Can't hear it over the sound of Tony breaking apart beneath hands that can't even grab the pieces.


After the funeral in the Artic- Steve doesn't really know what to think about his body being consigned back to the depths; he wasn't even in the Navy, but then he had never really thought about where he wanted to be buried, and the ocean seems as good a place as any- the Quinjet lands. Jan and Hank are leaning against each other in the back.

Tony stands from the pilot's seat and leaves the plane, the other two following.

"So… we'll see you, then?" Hank says, scratching at the back of his head.

"Sure," Tony says, pulling off the helmet. His beard is damp from melting ice. He tries to smile, "We can get together for dinner sometime; Jarvis can make his macaroni and cheese."

"Sounds good," Jan says, and then they all stand there, staring at the walls or the floor or their helmet but not at each other, and Steve speaks.

"Talk to each other, damn it!"

But they don't hear him, the first family he ever had in this new world broken beyond repair.

Hank makes an excuse about needing to get back to the lab- "Bet you know how that feels, huh, Tony?"- and Tony nods, a thick laugh shredding out of his throat.

Tony hasn't been to the lab since Steve died.

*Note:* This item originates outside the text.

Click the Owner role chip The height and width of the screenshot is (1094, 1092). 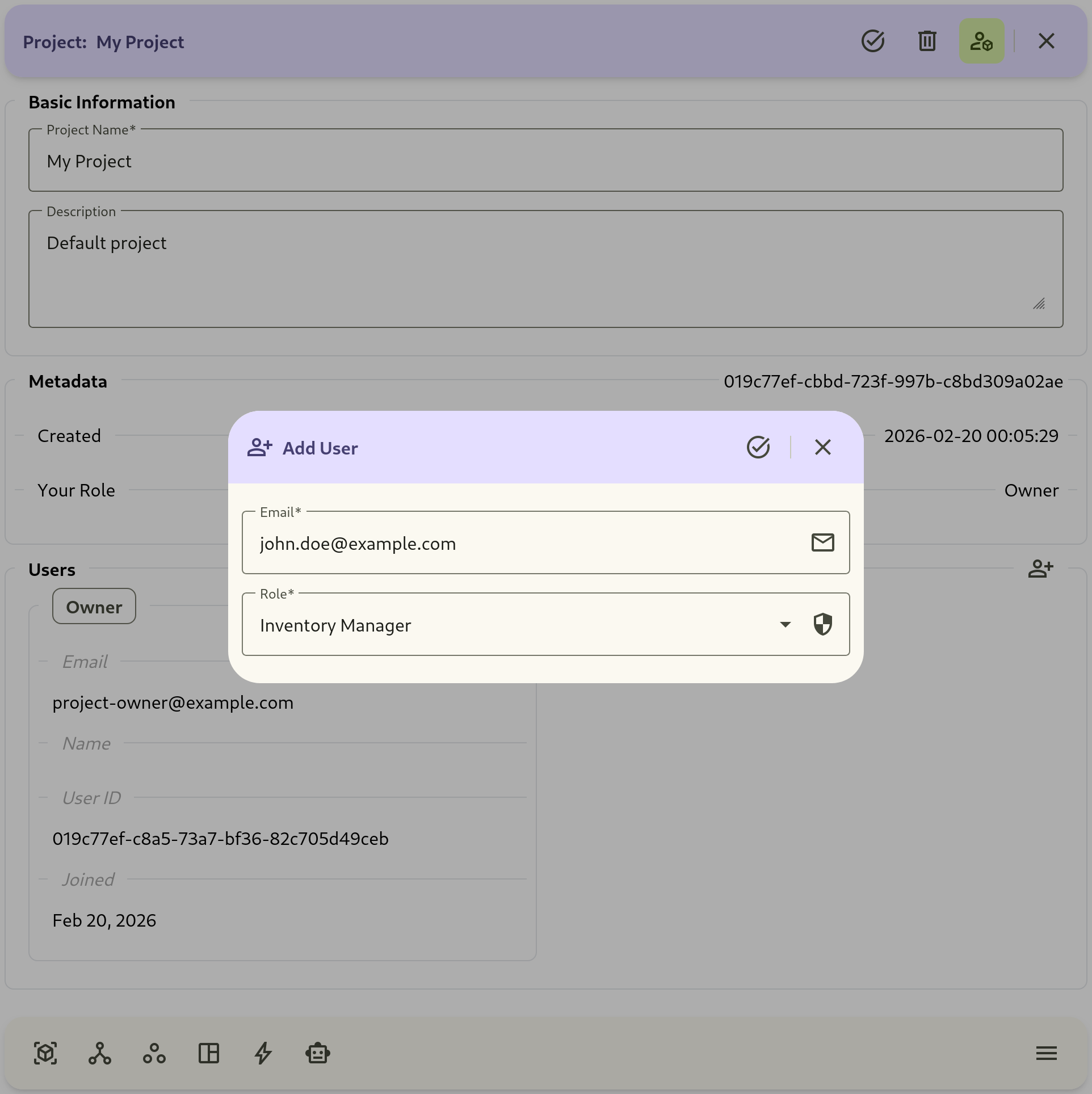pyautogui.click(x=94, y=606)
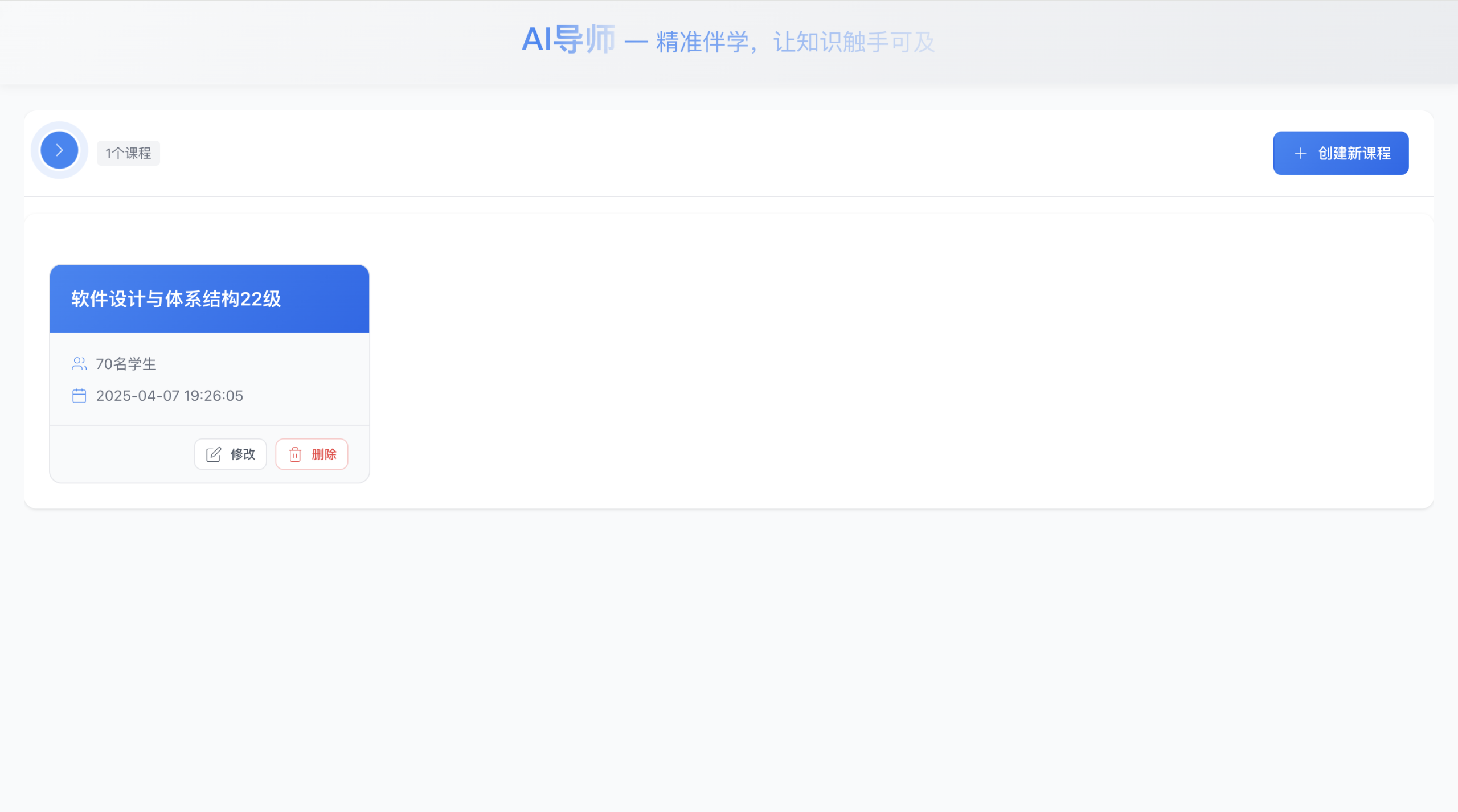Screen dimensions: 1458x812
Task: Click the 70名学生 student count text
Action: click(x=126, y=364)
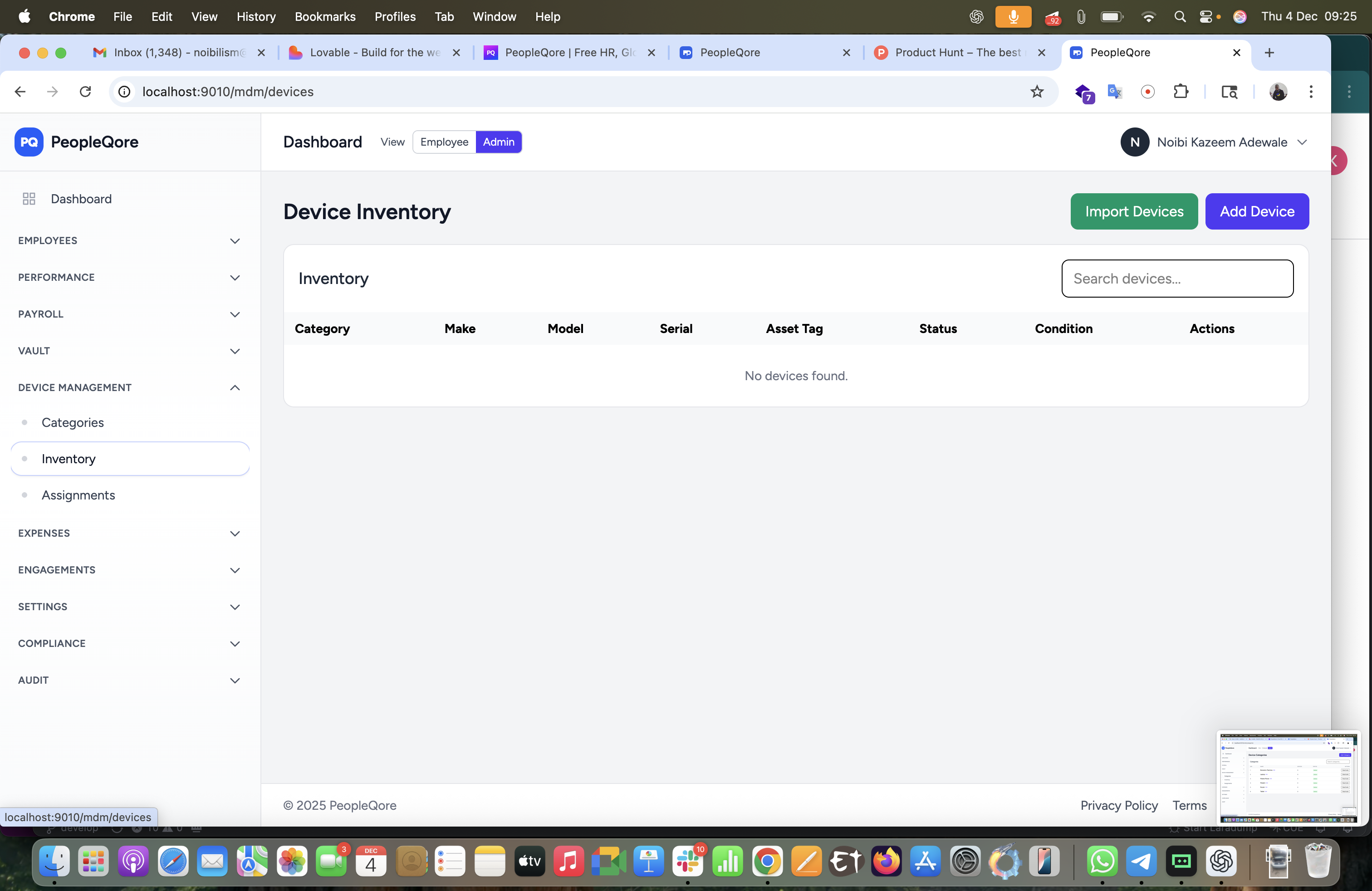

And Steve can't remember the last time he saw Tony laughing.

Hank and Jan leave. Tony sags, the armor flying off, and he stumbles over to the elevator, and Steve hovers by him, unable to grab him, to bear him up when everything comes crashing in. Tony slumps against the wall and stares down at the floor, the crumpled piece of paper with the most heartbreaking eulogy Steve has ever heard clenched in one bruised fist.

The doors slide open in the living room, the room echoing with all that used to happen here and will never happen again. Steve imagines he can see Peter crawling on the ceiling, water balloons resting on his chest, or Luke and Logan guzzling beer as they argue over watching football or hockey.

Tony pauses, then collapses onto the couch, the paper fluttering to the floor.

He doesn't cry, as if he's locked all the grief away into himself, to fester and brood and poison him.

"Tony," Steve says helplessly, and he leans forward and rests his cheek against Tony's back, the cloth of his shroud sinking into Tony's skin.

For a moment Steve thinks that he's going to go mad, faced with the prospect of fifty years on earth , unable to touch or communicate or do anything, but then he looks at Tony, curled on the couch in a fetal position, ribs and spine pressing against pale skin as if to escape-

And Steve realizes, as he stares into Tony's dull eyes, that it won't be long before Death is back, this time for both of them.


After the invasion, Jan is gone, and Thor hates him, and Norman Osborn has taken his company and his technology and his freedom, and Steve doesn't even know how Tony is still walking around.

Tony's under house-arrest in a house in Malibu, with a robot named Dummy and an AI named Jarvis after the butler, which Osborn gutted of all its personality, for company. They've implanted a chip in him so he can't use the Extremis, and they've stripped his lab of anything potentially dangerous, which turned out to be almost everything.

But they leave an old suit of armor with him, locked up, in case they need him to fight or die for them.

If Steve were alive, were tangible, he would have no qualms about beating Osborn into a bloody pulp.

Tony didn't even fight the ransacking of his lab- just stood there dully and watched as agents carried out armloads of stuff, the remnants of a life that was once happy.

The days are long.

Tony flips through the channels he's allowed, pauses on one for maybe fifteen minutes before he's off again. Steve sits on the couch beside him and watches, provides commentary that Tony won't ever hear. Tony gets proficient at cooking with limited ingredients, although most of what he cooks goes into the trash.

Weight falls off him, until his watch rattles on his wrist.

He spends most of his time sleeping on the couch with Dummy shut down beside him like a faithful dog, waking every night at eleven when Jarvis' alarm goes off to drag himself to bed.

While he sleeps, Steve sits out in the living room and watches television- Tony leaves it on every night, to feel like there is somebody in the house beside him.

One night there is a sound from Tony's room, not quite a sob, and he rises and drifts down the hallway, and leans around the doorframe.

Tony is naked, his legs tangled in his sheets, and Steve turns away, the longing burning thick in his chest. Tony brings himself off in mechanical motions, staring blankly at the ceiling, biting down on his hand to muffle the noise even though there is no one to hear it, and somehow the fact that Tony can't even find- doesn't think he deserves to have- pleasure in this, this simple act, tears Steve to pieces.

He should be in that bed with him. He should be pressing him down into the sheets and kissing the hollow of his collarbone, should be running his hand down that flexing arm, should feel those legs around his waist, pulling him up and in-

Tony's breathing stutters, there is a groan, and then a splintering moan of "Steve," makes him turn, just in time to see Tony bury his face in his bleeding hand and sob, twisting the sheets in his other hand until they rip, shoulders shaking until it seems like they will fall apart into chunks of ash and grief.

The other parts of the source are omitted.